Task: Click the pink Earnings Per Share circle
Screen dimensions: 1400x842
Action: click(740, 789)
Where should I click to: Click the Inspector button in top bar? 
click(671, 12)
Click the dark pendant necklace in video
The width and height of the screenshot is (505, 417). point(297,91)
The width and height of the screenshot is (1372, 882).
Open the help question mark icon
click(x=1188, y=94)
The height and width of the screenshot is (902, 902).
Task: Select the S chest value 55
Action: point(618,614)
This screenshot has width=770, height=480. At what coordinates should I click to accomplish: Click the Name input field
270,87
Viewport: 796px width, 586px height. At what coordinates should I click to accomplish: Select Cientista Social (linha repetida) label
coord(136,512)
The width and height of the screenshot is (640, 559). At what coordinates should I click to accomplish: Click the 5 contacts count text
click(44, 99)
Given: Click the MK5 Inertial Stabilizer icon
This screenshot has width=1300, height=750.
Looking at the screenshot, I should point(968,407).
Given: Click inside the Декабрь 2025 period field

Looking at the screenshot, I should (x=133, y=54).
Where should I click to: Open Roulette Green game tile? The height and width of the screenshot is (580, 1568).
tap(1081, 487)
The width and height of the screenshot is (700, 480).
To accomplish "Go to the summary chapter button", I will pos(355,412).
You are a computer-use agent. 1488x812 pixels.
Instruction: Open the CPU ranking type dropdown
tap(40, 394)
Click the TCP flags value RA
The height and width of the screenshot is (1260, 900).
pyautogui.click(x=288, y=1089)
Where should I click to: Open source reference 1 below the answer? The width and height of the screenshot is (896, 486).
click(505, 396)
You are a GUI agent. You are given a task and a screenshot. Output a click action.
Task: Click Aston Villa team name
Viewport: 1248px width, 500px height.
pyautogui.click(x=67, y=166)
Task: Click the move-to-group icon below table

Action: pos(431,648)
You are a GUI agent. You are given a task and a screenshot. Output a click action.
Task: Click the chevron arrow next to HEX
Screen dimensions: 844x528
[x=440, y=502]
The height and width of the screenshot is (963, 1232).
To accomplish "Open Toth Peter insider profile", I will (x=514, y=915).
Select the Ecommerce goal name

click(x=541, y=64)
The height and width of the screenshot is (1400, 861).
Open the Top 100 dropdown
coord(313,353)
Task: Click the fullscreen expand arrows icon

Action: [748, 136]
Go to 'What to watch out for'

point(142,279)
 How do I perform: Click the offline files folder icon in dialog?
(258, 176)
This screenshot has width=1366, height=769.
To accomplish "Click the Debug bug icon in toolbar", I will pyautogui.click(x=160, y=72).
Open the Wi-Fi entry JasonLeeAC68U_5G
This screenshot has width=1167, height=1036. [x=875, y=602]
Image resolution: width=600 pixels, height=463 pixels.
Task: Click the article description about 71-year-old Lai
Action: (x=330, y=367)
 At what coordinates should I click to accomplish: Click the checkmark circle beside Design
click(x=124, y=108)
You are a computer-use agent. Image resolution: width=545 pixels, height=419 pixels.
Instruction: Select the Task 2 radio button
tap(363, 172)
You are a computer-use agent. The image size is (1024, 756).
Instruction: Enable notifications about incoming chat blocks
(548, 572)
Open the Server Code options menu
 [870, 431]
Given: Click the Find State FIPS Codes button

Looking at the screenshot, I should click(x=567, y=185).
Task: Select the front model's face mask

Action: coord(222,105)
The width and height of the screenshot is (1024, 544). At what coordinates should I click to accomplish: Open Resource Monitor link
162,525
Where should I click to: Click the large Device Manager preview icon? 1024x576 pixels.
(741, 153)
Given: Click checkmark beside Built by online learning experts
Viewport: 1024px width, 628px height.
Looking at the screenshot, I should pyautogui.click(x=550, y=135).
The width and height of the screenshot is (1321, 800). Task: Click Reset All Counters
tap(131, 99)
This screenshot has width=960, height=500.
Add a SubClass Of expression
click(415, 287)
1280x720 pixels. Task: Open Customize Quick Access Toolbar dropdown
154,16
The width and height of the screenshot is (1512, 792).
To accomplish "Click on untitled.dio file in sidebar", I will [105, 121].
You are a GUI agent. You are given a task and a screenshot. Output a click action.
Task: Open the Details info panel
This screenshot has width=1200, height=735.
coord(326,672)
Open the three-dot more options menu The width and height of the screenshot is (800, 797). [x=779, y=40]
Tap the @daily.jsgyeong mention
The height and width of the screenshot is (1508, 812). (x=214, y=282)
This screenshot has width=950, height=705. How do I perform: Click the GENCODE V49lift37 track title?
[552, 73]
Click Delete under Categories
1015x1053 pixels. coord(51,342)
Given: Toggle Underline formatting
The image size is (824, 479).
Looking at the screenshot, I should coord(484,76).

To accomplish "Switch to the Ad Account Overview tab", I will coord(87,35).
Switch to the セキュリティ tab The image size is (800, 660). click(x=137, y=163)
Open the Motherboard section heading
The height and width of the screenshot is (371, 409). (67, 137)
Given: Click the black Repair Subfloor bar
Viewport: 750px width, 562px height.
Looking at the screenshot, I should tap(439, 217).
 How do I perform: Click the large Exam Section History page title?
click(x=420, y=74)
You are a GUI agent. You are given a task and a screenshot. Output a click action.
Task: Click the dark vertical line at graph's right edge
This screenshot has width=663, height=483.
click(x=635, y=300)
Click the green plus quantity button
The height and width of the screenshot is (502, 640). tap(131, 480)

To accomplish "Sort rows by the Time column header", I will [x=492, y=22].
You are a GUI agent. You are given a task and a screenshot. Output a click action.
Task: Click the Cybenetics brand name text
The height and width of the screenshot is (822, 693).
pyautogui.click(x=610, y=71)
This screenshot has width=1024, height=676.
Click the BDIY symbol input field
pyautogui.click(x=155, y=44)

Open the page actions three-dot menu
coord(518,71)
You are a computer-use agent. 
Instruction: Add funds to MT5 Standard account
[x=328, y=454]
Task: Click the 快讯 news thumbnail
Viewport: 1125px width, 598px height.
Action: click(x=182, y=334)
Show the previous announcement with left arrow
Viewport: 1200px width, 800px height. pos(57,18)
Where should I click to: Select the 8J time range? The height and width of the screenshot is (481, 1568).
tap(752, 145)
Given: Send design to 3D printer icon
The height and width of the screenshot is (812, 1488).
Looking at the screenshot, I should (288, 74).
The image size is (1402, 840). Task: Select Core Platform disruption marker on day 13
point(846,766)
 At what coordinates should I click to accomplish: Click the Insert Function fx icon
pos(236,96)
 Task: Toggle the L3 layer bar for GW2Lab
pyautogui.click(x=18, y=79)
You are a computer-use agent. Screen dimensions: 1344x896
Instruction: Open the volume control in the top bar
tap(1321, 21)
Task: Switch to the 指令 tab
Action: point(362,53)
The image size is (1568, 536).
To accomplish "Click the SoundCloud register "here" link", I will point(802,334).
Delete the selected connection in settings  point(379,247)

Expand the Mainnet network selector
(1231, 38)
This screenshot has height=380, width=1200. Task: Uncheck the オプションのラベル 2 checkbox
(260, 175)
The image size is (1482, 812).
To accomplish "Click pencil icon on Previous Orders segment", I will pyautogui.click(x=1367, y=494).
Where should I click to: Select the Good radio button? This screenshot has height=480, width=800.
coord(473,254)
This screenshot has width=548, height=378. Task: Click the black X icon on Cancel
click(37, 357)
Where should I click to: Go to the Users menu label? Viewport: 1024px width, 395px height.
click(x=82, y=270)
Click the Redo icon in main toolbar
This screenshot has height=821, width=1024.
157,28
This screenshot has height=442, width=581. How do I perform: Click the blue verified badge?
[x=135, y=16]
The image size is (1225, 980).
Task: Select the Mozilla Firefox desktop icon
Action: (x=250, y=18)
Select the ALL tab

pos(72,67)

┄┄┄┄┄┄┄┄┄┄┄┄┄┄┄┄┄┄┄┄

◆ **Task to carry out**
Among the lines in the data above, find those containing "will" and give only how many there are.

◆ **Expected output**
8